Work instructions -> Each line from the one holding "Task: Click the traffic usage progress bar" to the last line of the listing must be set down exactly. No pictures are to be included.

Data provided ->
++++++
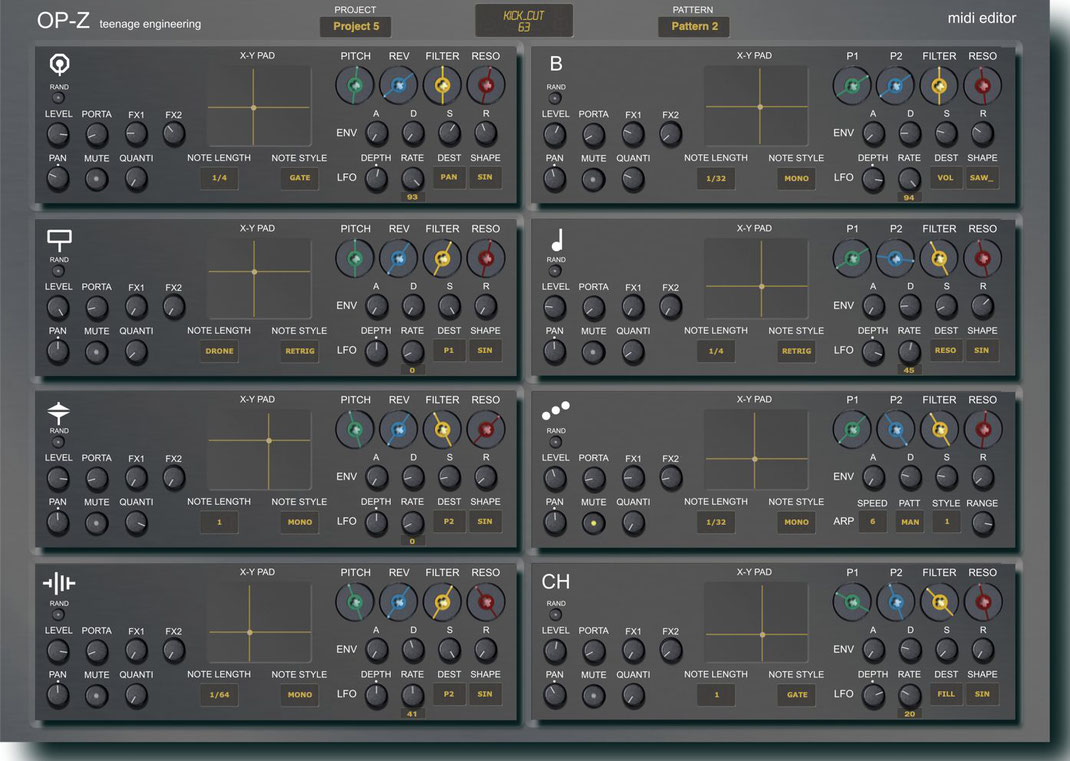Image resolution: width=1070 pixels, height=761 pixels.
Task: Open the chord LFO DEST field showing FILL
Action: [945, 694]
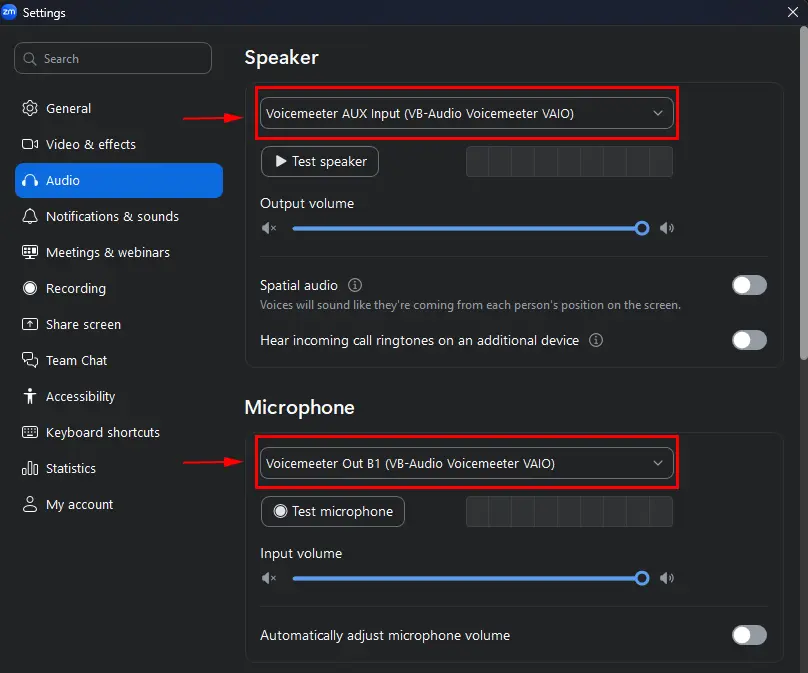Click the input volume mute icon
The width and height of the screenshot is (808, 673).
tap(268, 578)
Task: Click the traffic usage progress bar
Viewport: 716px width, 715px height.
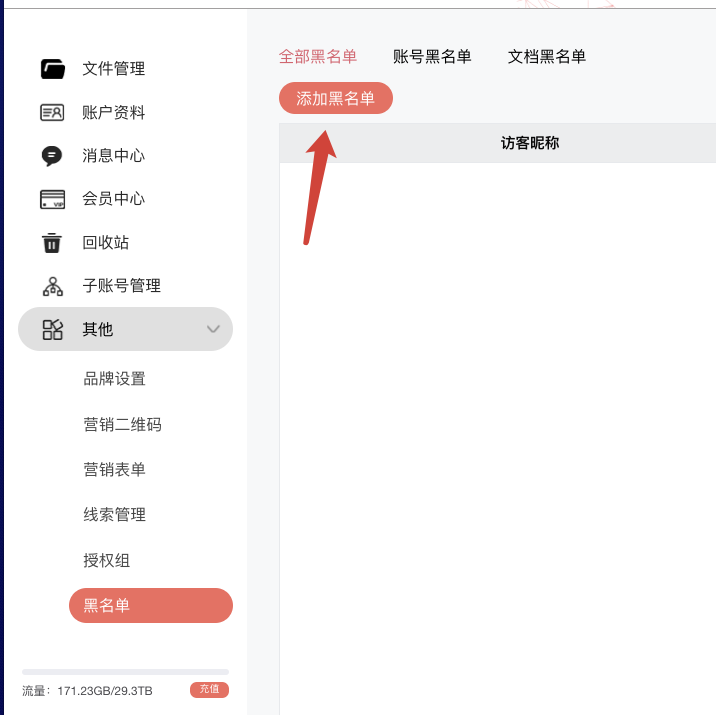Action: click(x=125, y=672)
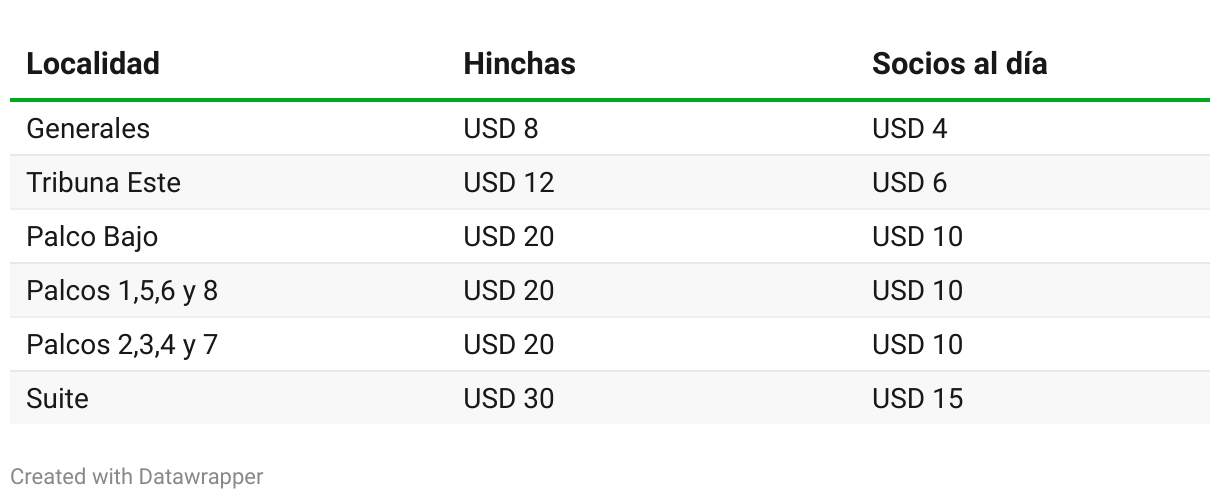Select the Suite row label
The height and width of the screenshot is (500, 1220).
click(57, 399)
++++++
Answer to this problem ->
Task: Click the traffic usage progress bar
Viewport: 716px width, 715px height.
Action: click(x=125, y=672)
Select the Suite row label
The height and width of the screenshot is (500, 1220).
click(57, 399)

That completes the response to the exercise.